PROBLEM REQUIREMENTS: Using the listing below, retype exactly the lines starting at the one with "This screenshot has height=177, width=337." and ending at the one with "You are a computer-use agent. Viewport: 391px", and include both.

SUPPLIED DATA:
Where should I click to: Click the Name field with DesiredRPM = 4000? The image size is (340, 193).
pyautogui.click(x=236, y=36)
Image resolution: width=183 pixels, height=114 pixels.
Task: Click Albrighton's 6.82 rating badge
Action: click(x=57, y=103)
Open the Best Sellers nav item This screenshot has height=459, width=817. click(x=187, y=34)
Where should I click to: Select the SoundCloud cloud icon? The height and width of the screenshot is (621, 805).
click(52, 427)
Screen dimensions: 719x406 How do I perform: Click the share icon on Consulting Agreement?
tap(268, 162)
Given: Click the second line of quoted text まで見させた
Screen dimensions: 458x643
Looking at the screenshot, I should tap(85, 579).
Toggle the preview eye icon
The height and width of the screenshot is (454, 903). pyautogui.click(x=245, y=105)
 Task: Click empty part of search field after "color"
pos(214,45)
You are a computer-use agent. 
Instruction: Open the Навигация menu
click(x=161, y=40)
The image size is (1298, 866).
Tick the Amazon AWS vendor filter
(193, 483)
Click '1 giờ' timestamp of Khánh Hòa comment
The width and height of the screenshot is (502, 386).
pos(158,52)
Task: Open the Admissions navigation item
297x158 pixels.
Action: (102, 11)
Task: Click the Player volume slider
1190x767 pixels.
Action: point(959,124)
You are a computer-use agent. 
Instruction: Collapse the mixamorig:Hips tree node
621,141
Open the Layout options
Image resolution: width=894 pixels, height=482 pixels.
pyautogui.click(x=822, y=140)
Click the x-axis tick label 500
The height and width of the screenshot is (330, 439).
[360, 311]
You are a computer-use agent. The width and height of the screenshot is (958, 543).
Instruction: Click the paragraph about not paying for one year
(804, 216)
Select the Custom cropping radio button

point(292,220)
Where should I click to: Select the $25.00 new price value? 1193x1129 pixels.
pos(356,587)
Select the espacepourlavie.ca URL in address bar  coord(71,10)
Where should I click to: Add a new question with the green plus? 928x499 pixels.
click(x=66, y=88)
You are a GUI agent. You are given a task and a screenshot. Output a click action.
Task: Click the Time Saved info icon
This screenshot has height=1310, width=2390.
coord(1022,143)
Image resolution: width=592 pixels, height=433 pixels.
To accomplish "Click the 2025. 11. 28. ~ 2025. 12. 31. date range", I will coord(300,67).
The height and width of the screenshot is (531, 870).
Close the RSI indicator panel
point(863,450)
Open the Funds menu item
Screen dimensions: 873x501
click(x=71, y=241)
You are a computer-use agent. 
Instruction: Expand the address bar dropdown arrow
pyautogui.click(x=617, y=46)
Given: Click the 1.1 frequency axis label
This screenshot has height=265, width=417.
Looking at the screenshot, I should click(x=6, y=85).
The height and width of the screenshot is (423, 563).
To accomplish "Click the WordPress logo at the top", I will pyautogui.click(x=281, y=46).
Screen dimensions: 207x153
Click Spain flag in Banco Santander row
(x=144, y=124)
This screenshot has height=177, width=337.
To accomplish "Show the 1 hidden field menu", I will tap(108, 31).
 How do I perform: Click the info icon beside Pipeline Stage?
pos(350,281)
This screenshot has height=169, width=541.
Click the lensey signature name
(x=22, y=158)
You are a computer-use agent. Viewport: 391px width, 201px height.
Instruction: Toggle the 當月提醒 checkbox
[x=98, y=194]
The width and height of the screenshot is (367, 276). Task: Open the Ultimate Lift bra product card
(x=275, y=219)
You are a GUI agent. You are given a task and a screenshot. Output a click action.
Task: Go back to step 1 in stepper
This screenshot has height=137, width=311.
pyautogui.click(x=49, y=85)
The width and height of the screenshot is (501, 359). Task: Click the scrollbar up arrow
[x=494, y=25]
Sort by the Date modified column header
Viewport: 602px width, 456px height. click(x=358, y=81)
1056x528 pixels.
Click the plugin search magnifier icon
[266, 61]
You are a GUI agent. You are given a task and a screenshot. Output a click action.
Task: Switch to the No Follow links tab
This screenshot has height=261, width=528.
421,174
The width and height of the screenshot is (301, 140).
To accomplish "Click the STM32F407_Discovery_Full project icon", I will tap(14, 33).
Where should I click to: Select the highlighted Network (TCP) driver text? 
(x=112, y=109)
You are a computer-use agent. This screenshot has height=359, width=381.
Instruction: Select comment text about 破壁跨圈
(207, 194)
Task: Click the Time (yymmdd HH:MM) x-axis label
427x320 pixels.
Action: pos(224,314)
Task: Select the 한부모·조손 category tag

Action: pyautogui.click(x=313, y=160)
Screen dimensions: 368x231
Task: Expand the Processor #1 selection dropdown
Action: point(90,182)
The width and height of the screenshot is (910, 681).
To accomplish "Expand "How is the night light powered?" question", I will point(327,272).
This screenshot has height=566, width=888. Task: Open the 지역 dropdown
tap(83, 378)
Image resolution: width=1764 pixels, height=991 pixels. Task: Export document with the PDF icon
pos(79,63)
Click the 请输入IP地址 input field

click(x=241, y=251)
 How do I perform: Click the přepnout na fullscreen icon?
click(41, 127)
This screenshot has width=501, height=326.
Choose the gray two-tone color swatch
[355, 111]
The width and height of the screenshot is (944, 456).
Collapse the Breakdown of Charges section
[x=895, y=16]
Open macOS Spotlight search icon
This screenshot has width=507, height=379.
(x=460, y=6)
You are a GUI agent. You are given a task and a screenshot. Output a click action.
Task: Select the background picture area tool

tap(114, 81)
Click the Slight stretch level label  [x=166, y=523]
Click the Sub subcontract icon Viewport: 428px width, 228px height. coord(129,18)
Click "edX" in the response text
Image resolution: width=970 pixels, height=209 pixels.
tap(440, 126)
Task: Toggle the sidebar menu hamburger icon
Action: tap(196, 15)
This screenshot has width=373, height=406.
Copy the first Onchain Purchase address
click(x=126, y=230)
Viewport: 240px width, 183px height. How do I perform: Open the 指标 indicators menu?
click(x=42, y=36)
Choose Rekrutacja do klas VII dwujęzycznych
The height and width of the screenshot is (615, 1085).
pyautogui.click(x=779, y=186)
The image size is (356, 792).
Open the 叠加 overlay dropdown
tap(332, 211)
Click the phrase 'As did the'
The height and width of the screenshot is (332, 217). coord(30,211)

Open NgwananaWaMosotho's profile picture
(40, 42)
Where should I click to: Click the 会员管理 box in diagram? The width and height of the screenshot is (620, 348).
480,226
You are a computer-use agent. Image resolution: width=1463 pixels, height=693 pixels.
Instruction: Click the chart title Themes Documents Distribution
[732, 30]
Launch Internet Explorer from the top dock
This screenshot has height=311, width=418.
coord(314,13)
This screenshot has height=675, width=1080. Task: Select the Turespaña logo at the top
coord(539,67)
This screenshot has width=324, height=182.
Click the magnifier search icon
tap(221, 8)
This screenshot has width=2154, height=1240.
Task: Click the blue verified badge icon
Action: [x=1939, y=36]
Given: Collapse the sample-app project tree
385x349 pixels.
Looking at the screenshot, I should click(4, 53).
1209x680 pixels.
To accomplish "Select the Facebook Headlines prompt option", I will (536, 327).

EXERCISE SOLUTION:
This screenshot has height=177, width=337.
To accomplish "Show the 1 hidden field menu", I will tap(108, 31).
 How do I perform: Click the info icon beside Pipeline Stage?
pos(350,281)
This screenshot has height=169, width=541.
Click the lensey signature name
(x=22, y=158)
You are a computer-use agent. Viewport: 391px width, 201px height.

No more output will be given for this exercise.